I had hoped that letting $F(X)=\mathcal{P}(X)$ would work...but I now suspect it doesn't. Also, I think I can show that $C_{P(X)\times X}$ implies $A_X$, but I don't know whether the converse is true.
More generally, I'm just interested in understanding the relative strengths of these "localized" variants of AoC (even if the answer is not as nice as I had hoped). Thanks for any insights in advance!
This is a fascinating topic, and there's a lot of room for exploration here. After learning the few basic proofs and counterexamples, one should be able to fill in a lot of gaps.

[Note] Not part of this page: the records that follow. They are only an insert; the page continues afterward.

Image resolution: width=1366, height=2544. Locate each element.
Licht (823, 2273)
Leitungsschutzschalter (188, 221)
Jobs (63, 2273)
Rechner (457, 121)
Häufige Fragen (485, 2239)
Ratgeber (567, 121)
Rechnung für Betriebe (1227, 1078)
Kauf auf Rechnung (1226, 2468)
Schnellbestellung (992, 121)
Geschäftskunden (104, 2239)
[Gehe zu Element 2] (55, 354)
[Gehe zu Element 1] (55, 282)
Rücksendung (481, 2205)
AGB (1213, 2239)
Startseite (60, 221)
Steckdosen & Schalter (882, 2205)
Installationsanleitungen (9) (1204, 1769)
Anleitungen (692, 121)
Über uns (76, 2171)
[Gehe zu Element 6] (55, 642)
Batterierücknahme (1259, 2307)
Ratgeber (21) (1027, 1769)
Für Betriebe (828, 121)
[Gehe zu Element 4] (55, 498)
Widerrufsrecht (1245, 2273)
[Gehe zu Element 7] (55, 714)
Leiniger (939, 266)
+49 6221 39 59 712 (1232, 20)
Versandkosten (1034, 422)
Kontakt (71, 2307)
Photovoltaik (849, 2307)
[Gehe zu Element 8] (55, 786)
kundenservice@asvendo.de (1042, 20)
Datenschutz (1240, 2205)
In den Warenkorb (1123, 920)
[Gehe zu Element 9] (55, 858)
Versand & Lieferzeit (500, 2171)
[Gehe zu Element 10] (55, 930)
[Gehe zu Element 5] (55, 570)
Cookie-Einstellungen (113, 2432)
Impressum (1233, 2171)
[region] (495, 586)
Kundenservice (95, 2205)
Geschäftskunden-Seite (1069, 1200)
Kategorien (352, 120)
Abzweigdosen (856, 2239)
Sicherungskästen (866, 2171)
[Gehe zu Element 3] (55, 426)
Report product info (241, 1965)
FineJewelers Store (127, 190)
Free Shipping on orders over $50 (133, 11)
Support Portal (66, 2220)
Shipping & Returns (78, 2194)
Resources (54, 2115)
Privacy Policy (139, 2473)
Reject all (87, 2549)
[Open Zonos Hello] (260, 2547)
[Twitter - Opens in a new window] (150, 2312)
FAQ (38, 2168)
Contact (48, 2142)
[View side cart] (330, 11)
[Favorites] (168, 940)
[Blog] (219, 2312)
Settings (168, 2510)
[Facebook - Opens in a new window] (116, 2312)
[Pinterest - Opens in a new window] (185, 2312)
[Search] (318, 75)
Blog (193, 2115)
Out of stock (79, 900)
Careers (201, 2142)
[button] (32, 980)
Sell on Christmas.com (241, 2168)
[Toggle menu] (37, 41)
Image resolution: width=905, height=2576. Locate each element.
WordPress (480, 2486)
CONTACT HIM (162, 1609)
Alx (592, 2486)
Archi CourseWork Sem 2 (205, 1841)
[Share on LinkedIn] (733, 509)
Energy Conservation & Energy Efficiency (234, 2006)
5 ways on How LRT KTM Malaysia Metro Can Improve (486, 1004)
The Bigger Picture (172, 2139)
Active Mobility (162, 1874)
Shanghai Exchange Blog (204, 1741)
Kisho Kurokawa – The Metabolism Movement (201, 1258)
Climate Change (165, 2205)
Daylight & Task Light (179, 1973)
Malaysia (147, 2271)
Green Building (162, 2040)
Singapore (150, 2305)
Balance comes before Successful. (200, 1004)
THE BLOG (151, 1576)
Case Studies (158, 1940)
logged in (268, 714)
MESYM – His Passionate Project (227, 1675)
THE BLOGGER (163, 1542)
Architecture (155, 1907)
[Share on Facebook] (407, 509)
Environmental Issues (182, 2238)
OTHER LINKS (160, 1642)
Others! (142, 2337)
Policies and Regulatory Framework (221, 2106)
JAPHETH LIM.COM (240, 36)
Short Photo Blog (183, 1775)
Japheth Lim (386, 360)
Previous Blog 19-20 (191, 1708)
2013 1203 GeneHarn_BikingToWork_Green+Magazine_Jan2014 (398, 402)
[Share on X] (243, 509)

You are correct that $C_{\mathcal P(X)\times X}$ implies $A_X$. Simply because it implies $B_X$. Just consider the partition of $\mathcal P(X)\times X$ defined by: $\{\{(A, a)\mid a\in A\}\mid A\in\mathcal P(X)\}$, along with the remainder of the set. Clearly, a choice function from this is exactly a choice function witnessing $B_X$.
In the other direction, you are right to think the implication may fail. For example, it is possible for $\Bbb R$, standing in for $\mathcal P(\Bbb N)$, to have the property that it can be mapped on certain sets, but there are no injections in the other direction (let alone any inverse functions for the surjection!). And if any set can be well-ordered, $\Bbb N$ is that set.
Note that since $\Bbb R$ is the same size as $\Bbb{R\times N}$, and all the local principles you suggest depend on the cardinality, rather than the exact set, the result follows.